What they found was that Black women who test positive for a BRCA 1 or 2 genetic variation “were significantly less likely to disclose results to their daughters” within a year of receiving their results.

This, researchers say, “may have direct health implications to these family members” and suggest that healthcare providers “tailor discussions of disclosure … highlighting the importance of communicating positive results to certain family members.”

Breaking Down Breast Tumor Microenvironment

In an effort to understand why Black patients often face more aggressive breast cancer subtypes, a study published in the Journal of the National Cancer Institute examined the breast tumor microenvironment–or the blood vessels, immune cells, molecules, and normal cells that surround a tumor–focusing on the immune response.
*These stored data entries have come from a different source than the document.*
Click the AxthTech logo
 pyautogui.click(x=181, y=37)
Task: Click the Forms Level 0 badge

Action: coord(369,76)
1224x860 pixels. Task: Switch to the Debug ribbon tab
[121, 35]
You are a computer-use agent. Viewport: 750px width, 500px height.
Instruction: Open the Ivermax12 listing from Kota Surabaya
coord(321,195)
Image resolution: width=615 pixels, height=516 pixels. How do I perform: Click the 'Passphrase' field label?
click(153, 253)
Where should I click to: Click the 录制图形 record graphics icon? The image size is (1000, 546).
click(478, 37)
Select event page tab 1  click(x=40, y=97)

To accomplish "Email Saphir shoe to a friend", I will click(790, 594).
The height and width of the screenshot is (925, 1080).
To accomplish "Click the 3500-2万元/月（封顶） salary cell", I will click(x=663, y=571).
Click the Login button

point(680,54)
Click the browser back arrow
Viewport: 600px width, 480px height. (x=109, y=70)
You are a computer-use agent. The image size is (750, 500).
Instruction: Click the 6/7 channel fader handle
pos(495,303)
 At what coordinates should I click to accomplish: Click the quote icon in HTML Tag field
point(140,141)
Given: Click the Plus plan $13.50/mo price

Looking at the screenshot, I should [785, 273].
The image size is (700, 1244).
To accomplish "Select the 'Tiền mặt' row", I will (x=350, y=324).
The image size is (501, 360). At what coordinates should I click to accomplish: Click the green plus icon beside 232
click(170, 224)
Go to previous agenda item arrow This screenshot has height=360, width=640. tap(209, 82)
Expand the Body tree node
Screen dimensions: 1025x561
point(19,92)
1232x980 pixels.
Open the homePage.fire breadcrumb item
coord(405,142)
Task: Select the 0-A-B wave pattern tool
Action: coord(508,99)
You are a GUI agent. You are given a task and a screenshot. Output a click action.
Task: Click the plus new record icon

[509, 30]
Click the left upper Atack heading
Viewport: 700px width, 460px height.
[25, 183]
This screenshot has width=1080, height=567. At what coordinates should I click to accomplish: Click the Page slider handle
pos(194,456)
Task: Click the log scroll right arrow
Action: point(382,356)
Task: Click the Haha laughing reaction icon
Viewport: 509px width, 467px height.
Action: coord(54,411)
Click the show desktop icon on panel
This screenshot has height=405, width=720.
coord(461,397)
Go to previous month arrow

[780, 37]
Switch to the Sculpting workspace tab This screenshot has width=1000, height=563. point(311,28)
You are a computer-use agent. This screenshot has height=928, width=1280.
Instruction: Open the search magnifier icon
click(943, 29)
What they found was “marked and consistent differences in tumor immune responses between Black and White patients,” which, they say, “indicate an immunobiological basis for [Black patients’] more aggressive disease.”

This increased understanding of the breast tumor microenvironment in some Black patients “may have clinical implications,” opening the opportunity for treatments like immune checkpoint inhibitors, a type of immunotherapy.

However, the study points out that clinical trials on immune checkpoint inhibitors currently have limited race-specific data. As such, researchers say increasing the “recruitment of racial and ethnic minorities into clinical trials is warranted to close the gaps in cancer disparities and to ensure that all groups of patients will benefit from advances in cancer therapeutics.”